Dataset items
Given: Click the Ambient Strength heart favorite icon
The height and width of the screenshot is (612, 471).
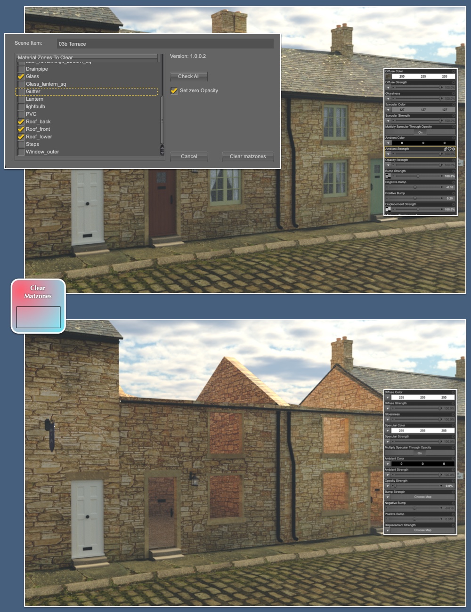Looking at the screenshot, I should (x=449, y=149).
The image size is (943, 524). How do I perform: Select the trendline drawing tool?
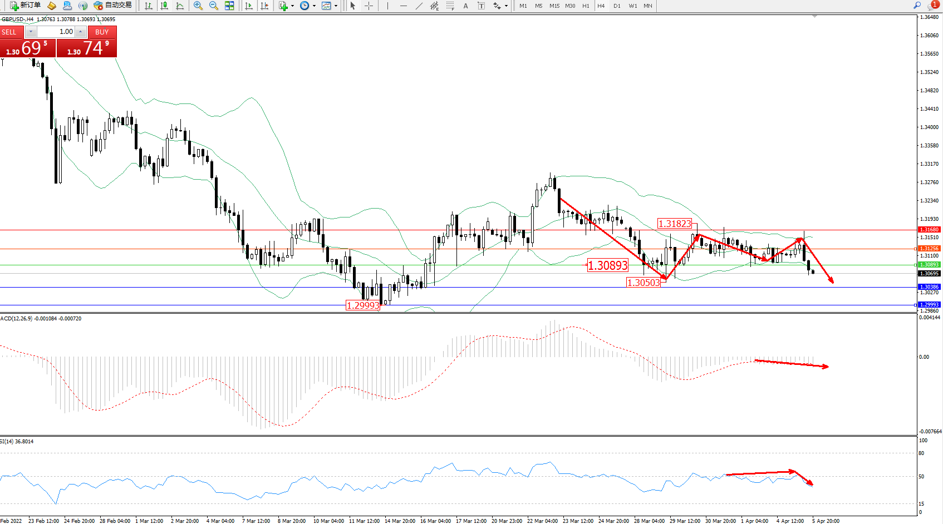pyautogui.click(x=419, y=6)
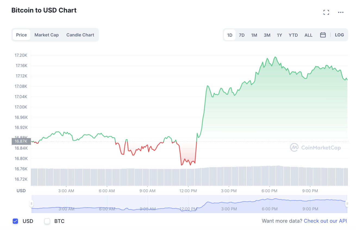Switch to the Candle Chart tab
The image size is (356, 230).
click(80, 35)
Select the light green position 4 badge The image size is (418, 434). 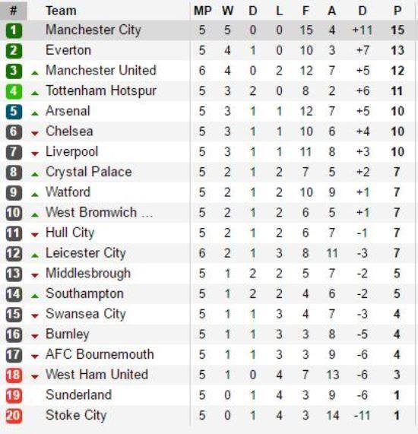click(x=14, y=91)
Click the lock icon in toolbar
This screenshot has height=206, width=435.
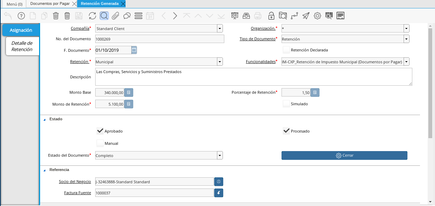pos(271,16)
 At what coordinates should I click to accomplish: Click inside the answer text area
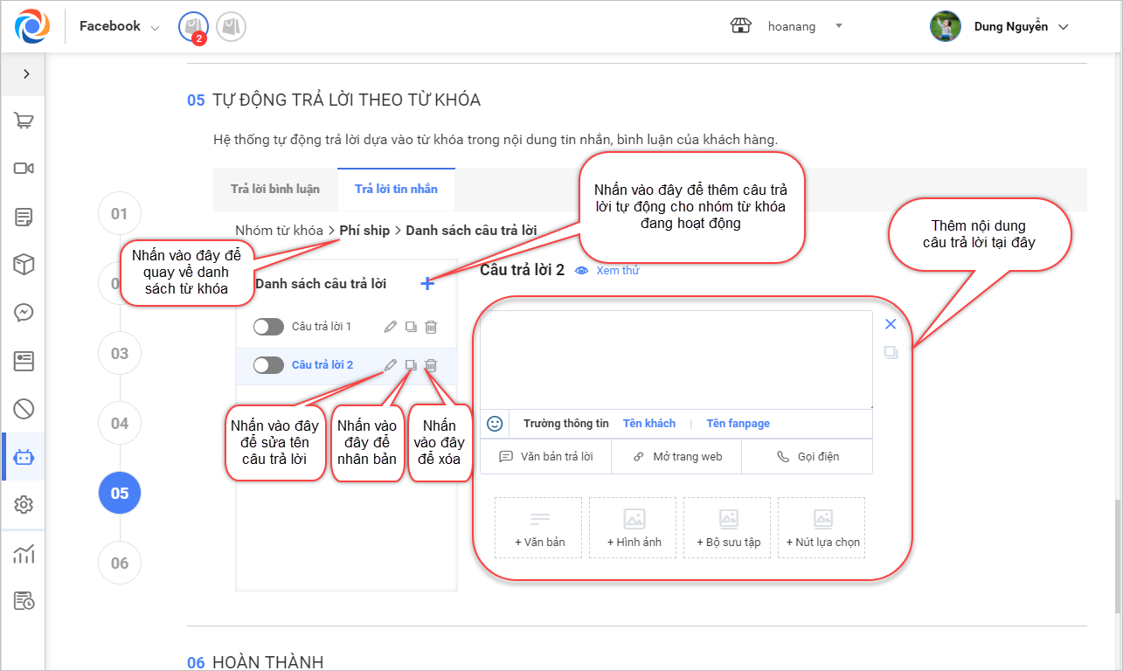click(676, 359)
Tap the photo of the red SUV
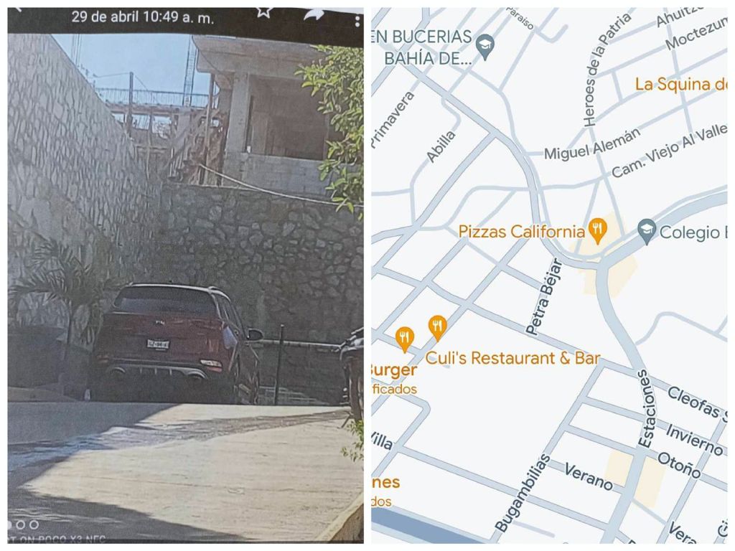Screen dimensions: 735x551 [x=176, y=343]
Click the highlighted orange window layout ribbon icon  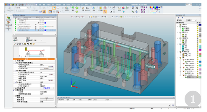pos(50,12)
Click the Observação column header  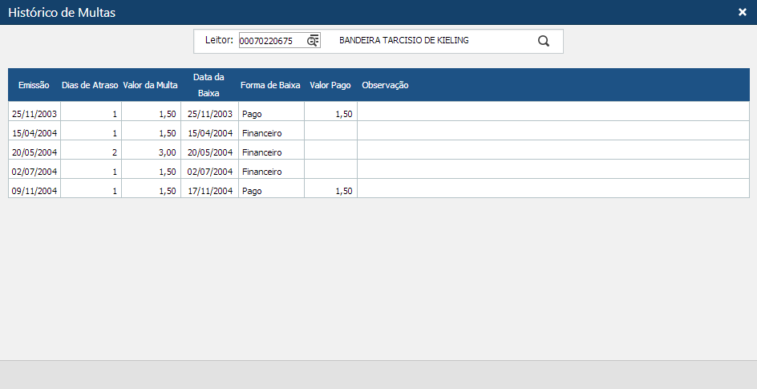pyautogui.click(x=386, y=85)
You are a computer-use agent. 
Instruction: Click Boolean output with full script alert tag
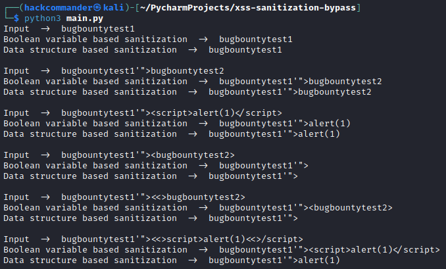tap(330, 250)
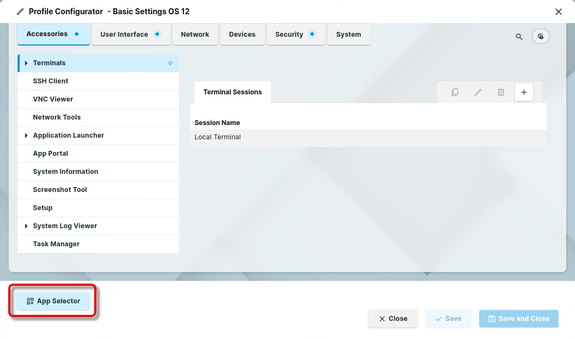Screen dimensions: 575x339
Task: Select SSH Client in the sidebar
Action: point(50,81)
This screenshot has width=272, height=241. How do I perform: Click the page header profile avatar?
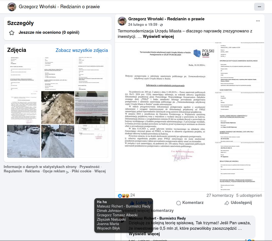point(12,7)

Aim of the task -
Only lines from the one holding "This screenshot has width=272, height=241." through the last line of the entries above are wanted, both ends included, each retyped exactly; no pictures.

Solution for this task -
This screenshot has width=272, height=241. How do I perform: Click the page header profile avatar?
point(12,7)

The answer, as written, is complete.